PROBLEM STATEMENT ::
Restate exactly the lines below, from the one containing "Viewport: 644px width, 343px height." through the final line, and leave out the pictures.

MATERIAL PROVIDED ::
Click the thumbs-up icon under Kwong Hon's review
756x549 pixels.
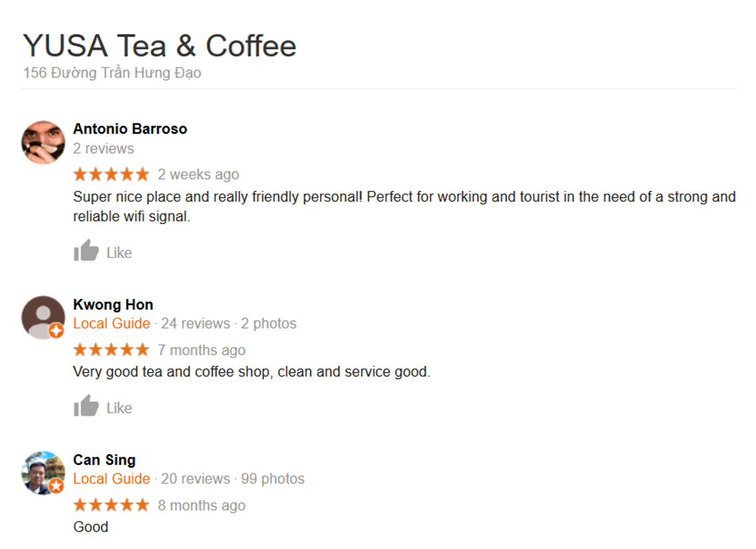pyautogui.click(x=86, y=406)
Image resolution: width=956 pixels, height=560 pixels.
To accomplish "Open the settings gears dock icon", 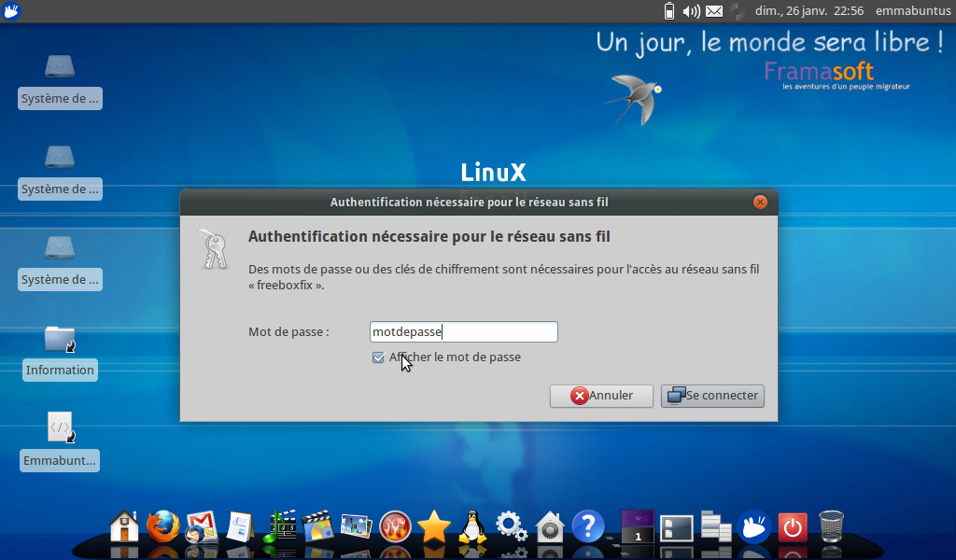I will pos(511,527).
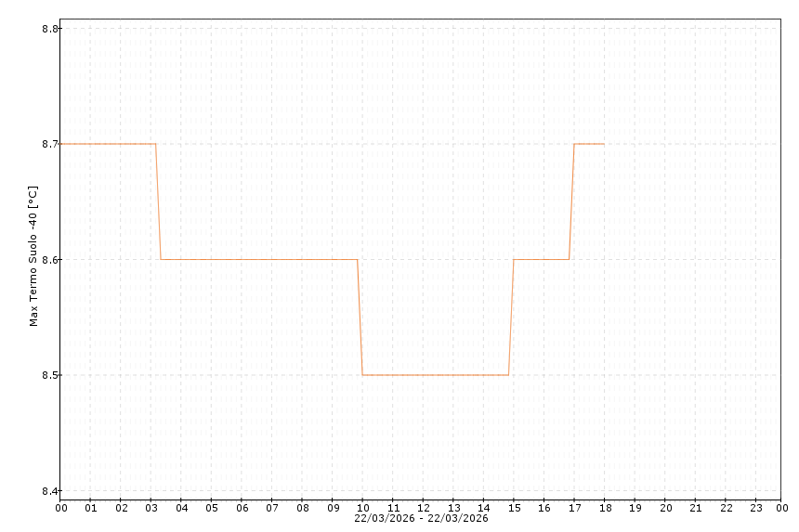This screenshot has width=799, height=532.
Task: Click the 8.6 y-axis value label
Action: (51, 260)
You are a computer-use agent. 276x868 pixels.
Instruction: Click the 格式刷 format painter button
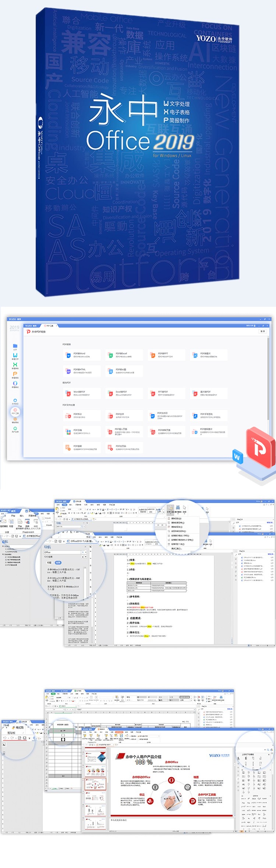coord(18,727)
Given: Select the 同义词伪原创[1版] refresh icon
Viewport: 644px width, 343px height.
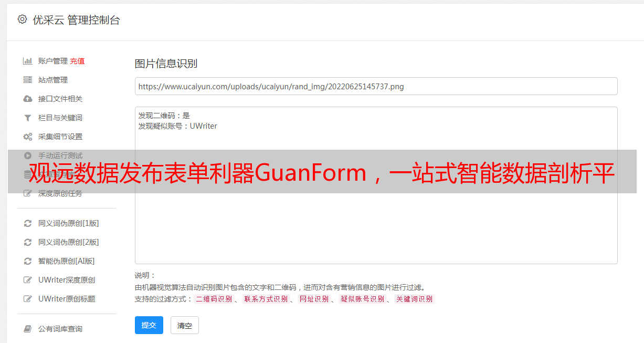Looking at the screenshot, I should [x=28, y=223].
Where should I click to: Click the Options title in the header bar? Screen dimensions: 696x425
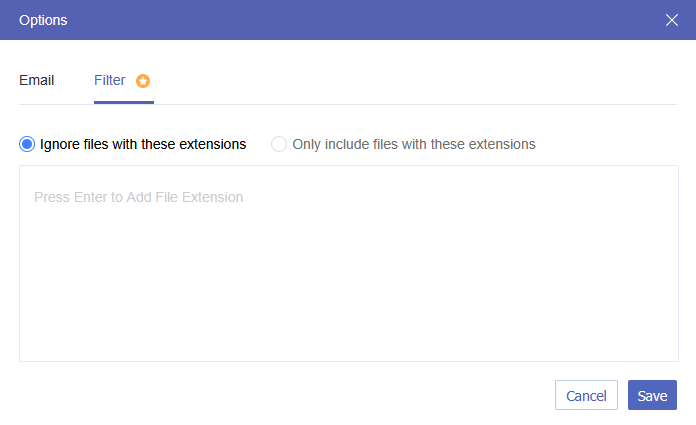[44, 20]
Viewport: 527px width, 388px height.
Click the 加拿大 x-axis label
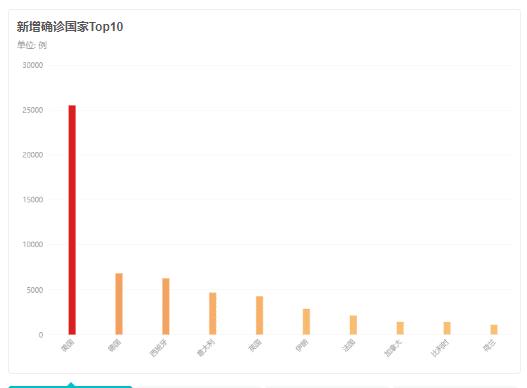point(393,348)
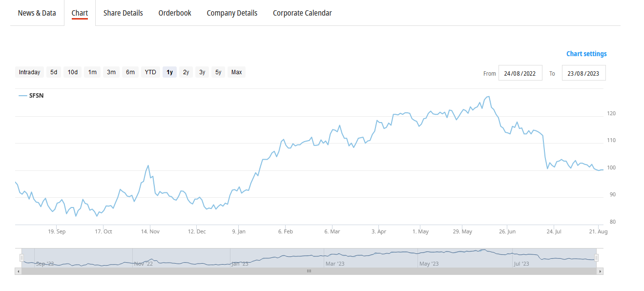Click the To date field
The width and height of the screenshot is (644, 291).
(x=583, y=73)
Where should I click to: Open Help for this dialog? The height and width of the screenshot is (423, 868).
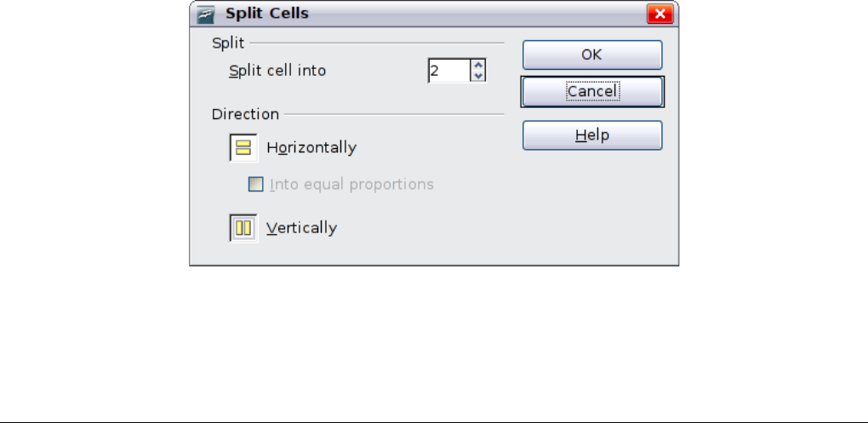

SOLUTION TO THIS TASK ::
Viewport: 644px width, 343px height.
Looking at the screenshot, I should [x=28, y=223].
Where should I click to: Click the Options title in the header bar? Screen dimensions: 696x425
[44, 20]
Viewport: 527px width, 388px height.
Click the 加拿大 x-axis label
point(393,348)
Click the To date field
The width and height of the screenshot is (644, 291).
(x=583, y=73)
Where should I click to: Open Help for this dialog? The height and width of the screenshot is (423, 868).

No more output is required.